Language Evolves, But Some People Are just Sloppy With It

A lot of offers drop into my email inbox. Sometimes companies are trying to sell me stuff. Quite often they want me to join in on their free “webinar!” I’ve made no secret of the fact that I hate the word “webinar.” It’s an abomination.

Over the years I’ve used Citrix GotoMeeting quite a lot. It’s a bit scary to think of how long I’ve paid them their monthly pound of flesh, but the service has truly changed my life. It allows me to perform remote support and maintenance processes without physically travelling to the customer site. When Citrix later offered GotoManage, a service more optimized around remote admin functions, my employer adopted it company-wide.

So, you see, I’m open to the use of such services…but I despise the way the language is warping around their use. “Webinars” don’t typically happen on the web. They happen online. You may access a web site into order to get into the session, but they don’t actually occur on the web. If they occurred on the web there’d be no installable applet involved. It would all happen inside the web browser with no plug-in required. It would all happen over HTTP.

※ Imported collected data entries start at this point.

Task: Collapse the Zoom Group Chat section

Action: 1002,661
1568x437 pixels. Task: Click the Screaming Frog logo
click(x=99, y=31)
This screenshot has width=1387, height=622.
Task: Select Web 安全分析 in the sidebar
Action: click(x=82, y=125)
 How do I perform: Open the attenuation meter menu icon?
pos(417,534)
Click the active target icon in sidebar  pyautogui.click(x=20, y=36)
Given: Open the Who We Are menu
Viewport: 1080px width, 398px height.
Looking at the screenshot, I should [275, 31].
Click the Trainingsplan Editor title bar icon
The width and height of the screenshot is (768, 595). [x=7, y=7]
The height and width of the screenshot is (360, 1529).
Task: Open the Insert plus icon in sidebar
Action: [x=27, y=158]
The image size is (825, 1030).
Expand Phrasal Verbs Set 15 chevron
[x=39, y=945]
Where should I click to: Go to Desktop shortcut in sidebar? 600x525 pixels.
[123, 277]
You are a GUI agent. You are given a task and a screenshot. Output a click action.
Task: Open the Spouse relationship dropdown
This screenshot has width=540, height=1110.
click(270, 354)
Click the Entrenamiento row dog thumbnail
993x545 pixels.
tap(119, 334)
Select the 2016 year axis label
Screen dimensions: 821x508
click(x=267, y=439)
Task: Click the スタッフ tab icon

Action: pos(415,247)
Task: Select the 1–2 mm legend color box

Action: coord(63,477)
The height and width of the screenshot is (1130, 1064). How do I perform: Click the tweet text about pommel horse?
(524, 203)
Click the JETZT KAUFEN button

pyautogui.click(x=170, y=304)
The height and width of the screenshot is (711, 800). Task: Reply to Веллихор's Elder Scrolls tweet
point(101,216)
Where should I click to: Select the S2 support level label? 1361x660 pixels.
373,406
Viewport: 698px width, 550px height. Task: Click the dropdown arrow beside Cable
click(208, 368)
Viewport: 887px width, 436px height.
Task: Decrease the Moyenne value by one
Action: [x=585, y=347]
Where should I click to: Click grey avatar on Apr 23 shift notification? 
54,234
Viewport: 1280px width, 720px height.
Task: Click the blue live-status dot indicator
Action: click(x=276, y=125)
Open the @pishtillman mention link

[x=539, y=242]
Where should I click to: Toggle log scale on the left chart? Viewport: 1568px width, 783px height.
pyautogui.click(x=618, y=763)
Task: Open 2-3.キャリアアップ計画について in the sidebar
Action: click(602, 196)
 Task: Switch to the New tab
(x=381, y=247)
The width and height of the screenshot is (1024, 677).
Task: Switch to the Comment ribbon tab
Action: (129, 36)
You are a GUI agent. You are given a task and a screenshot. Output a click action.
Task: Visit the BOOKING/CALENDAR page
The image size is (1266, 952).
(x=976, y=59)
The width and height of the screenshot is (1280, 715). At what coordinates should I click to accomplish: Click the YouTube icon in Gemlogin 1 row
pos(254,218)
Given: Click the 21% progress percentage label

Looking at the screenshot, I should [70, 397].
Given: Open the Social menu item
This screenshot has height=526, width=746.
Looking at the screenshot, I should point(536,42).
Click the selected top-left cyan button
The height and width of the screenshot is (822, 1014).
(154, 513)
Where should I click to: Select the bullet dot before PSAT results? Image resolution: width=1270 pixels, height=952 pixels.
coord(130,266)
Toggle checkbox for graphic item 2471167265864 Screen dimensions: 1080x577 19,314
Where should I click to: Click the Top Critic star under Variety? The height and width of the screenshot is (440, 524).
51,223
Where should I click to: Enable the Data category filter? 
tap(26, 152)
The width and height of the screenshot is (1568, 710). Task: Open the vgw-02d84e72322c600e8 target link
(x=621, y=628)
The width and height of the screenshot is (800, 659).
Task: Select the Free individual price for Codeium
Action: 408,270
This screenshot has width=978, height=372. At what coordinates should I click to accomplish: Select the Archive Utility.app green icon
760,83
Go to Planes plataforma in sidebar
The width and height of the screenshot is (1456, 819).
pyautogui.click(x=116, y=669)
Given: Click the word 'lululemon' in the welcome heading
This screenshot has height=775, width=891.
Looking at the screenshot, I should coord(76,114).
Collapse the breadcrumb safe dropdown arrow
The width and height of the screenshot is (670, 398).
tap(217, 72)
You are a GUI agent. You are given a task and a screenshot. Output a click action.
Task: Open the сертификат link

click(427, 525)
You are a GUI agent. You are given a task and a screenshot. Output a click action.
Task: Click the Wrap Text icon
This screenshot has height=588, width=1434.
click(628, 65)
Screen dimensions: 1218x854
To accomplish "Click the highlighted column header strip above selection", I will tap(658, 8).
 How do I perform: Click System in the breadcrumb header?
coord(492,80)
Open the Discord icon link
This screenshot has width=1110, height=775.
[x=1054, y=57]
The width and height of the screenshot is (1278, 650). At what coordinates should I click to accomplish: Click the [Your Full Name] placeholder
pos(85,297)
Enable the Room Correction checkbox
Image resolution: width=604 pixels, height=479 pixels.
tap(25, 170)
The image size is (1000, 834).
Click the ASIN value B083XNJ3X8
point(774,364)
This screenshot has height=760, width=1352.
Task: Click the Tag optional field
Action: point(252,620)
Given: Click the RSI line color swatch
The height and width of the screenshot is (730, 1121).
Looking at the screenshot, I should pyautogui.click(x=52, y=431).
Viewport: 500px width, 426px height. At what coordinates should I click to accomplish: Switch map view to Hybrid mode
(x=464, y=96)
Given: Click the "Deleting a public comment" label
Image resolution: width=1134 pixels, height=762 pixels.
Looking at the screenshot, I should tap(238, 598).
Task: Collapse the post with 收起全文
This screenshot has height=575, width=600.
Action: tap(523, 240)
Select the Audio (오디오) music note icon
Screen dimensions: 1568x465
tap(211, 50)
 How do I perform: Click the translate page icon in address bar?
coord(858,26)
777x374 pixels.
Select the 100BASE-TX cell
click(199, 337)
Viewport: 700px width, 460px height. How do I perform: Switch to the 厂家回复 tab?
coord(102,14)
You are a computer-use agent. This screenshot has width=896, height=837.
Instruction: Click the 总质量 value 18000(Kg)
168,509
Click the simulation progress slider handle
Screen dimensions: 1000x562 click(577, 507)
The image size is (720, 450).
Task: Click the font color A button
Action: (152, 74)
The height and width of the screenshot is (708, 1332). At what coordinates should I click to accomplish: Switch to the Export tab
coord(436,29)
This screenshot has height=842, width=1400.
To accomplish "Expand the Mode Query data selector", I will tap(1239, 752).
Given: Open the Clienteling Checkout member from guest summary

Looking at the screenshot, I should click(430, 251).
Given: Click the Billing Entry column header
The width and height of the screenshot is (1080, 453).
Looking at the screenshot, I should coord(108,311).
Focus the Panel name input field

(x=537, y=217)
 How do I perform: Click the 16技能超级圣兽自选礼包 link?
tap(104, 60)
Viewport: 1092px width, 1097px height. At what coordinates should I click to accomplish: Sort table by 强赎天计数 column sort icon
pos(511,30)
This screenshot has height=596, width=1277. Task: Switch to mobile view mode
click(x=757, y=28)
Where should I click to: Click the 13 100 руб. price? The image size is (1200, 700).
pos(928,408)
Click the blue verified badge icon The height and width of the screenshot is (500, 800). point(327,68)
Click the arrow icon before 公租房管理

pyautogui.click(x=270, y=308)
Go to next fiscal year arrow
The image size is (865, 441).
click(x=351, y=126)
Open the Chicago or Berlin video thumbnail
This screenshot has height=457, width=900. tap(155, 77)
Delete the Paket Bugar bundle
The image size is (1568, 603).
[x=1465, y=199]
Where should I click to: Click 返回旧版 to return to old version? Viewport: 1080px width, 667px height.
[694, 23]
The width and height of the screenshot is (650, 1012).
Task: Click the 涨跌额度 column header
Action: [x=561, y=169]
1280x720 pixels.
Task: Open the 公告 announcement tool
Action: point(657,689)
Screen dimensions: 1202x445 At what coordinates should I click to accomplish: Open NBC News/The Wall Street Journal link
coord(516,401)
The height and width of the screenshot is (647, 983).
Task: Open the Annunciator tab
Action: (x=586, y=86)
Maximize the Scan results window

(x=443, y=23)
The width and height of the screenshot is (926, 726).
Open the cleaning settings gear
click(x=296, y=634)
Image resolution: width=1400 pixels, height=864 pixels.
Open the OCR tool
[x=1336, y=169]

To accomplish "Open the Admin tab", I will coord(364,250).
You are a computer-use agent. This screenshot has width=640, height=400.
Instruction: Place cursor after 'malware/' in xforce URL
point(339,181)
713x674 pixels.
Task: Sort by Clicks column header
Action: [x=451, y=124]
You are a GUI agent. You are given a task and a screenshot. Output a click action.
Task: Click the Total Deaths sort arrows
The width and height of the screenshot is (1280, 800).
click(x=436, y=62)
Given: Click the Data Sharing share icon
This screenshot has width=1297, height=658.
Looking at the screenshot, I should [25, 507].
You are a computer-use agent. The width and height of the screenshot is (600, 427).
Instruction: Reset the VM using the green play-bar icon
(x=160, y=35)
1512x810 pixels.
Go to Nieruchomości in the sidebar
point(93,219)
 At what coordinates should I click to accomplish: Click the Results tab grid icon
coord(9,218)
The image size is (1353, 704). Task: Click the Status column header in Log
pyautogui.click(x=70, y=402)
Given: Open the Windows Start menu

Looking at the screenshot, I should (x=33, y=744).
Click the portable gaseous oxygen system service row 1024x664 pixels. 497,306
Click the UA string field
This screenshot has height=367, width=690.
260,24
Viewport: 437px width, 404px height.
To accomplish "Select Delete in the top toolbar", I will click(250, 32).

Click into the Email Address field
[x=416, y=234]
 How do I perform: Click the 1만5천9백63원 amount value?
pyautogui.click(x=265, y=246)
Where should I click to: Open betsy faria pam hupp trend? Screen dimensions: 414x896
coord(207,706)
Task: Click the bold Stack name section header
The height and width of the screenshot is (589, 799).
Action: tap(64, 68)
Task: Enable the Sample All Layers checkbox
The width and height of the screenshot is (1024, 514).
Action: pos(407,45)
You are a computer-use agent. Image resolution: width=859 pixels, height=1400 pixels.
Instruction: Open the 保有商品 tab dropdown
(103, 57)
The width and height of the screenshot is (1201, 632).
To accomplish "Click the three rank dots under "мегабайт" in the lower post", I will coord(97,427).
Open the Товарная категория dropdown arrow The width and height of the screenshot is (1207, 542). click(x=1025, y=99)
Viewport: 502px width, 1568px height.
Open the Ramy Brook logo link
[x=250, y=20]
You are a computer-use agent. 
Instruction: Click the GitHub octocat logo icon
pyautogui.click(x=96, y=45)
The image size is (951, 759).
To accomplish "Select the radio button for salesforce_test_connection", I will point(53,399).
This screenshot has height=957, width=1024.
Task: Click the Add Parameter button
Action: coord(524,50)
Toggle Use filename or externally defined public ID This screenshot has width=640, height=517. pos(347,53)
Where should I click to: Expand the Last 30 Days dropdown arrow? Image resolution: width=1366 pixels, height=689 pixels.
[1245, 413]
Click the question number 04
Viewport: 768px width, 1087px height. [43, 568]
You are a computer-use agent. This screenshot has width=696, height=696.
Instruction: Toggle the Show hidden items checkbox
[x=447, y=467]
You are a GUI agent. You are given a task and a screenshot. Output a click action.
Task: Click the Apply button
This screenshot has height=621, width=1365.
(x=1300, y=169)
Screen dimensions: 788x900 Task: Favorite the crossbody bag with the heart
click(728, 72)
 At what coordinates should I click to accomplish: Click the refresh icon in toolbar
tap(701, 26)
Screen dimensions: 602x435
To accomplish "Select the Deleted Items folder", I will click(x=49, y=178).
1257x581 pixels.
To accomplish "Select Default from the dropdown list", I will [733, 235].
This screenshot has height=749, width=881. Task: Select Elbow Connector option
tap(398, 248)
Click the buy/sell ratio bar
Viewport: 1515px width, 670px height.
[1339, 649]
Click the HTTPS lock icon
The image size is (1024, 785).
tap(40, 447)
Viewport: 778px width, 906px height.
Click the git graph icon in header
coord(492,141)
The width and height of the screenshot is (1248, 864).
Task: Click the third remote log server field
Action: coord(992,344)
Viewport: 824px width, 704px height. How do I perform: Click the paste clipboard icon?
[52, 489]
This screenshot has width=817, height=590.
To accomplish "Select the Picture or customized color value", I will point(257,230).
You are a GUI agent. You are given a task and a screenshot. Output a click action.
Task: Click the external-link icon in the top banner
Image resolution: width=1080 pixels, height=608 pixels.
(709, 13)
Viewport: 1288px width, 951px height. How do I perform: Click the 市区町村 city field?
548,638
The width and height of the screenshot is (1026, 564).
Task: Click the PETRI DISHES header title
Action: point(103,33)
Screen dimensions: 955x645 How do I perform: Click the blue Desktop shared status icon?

I accept that some might argue this point. However, this morning I received an invitation to an Information Week Webcast that contained an even more atrocious use of language. They offer an “8 GB USB” as incentive to attract participants. Exactly what is an “8 GB USB?”

Webinar invite

 

Of course, what they mean is an “8 GB USB memory stick.” There’s an object to that offer. As far as I know a sentence still requires an object…unless you’re my wife, in which case you’re absolutely right, dear.

I expect better from a publication like Information Week. You should, too.

At least in using the term “Webcast” they acknowledge that it’s going to be a one-way conversation. You’ll get their pitch, but they won’t hear you.

I hope that HP is more exacting with the design of their Gen8 servers than they are with the language of their marketing effort.